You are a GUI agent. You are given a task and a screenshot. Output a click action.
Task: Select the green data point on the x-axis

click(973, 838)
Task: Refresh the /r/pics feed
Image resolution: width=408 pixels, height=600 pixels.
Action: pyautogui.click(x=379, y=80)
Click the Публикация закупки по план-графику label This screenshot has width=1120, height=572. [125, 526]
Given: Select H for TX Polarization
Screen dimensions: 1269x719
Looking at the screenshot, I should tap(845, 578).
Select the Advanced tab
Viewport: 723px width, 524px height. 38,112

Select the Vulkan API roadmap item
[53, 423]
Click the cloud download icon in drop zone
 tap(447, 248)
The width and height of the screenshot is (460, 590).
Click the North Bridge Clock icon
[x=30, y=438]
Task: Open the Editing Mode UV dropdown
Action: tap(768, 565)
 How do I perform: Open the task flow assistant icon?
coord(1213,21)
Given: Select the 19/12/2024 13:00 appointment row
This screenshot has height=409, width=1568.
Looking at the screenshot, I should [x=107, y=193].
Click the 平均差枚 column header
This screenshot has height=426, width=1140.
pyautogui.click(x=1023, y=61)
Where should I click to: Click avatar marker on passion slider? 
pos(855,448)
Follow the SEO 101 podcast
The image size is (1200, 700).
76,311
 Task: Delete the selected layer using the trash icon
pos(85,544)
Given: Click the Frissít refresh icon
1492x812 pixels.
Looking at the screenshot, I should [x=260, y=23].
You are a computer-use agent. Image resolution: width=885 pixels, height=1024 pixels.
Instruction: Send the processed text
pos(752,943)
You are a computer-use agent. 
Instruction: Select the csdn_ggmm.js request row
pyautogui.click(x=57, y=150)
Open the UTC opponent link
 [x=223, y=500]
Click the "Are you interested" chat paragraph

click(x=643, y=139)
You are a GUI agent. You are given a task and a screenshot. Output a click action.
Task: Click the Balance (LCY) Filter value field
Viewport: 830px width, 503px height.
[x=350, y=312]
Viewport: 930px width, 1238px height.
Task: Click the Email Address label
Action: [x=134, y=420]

> [EXERCISE] Output all the lines above. Keep each one exact.

> [OUTPUT FOR THIS EXERCISE]
You are a GUI agent. You are given a task and a screenshot. Output a click action.
Task: Select the green data point on the x-axis

click(973, 838)
Task: Refresh the /r/pics feed
Image resolution: width=408 pixels, height=600 pixels.
Action: pyautogui.click(x=379, y=80)
Click the Публикация закупки по план-графику label This screenshot has width=1120, height=572. [125, 526]
Given: Select H for TX Polarization
Screen dimensions: 1269x719
Looking at the screenshot, I should tap(845, 578).
Select the Advanced tab
Viewport: 723px width, 524px height. 38,112

Select the Vulkan API roadmap item
[53, 423]
Click the cloud download icon in drop zone
 tap(447, 248)
The width and height of the screenshot is (460, 590).
Click the North Bridge Clock icon
[x=30, y=438]
Task: Open the Editing Mode UV dropdown
Action: tap(768, 565)
 How do I perform: Open the task flow assistant icon?
coord(1213,21)
Given: Select the 19/12/2024 13:00 appointment row
This screenshot has height=409, width=1568.
Looking at the screenshot, I should [x=107, y=193].
Click the 平均差枚 column header
This screenshot has height=426, width=1140.
pyautogui.click(x=1023, y=61)
Where should I click to: Click avatar marker on passion slider? 
pos(855,448)
Follow the SEO 101 podcast
The image size is (1200, 700).
76,311
 Task: Delete the selected layer using the trash icon
pos(85,544)
Given: Click the Frissít refresh icon
1492x812 pixels.
Looking at the screenshot, I should [x=260, y=23].
You are a computer-use agent. Image resolution: width=885 pixels, height=1024 pixels.
Instruction: Send the processed text
pos(752,943)
You are a computer-use agent. 
Instruction: Select the csdn_ggmm.js request row
pyautogui.click(x=57, y=150)
Open the UTC opponent link
 [x=223, y=500]
Click the "Are you interested" chat paragraph

click(x=643, y=139)
You are a GUI agent. You are given a task and a screenshot. Output a click action.
Task: Click the Balance (LCY) Filter value field
Viewport: 830px width, 503px height.
[x=350, y=312]
Viewport: 930px width, 1238px height.
Task: Click the Email Address label
Action: [x=134, y=420]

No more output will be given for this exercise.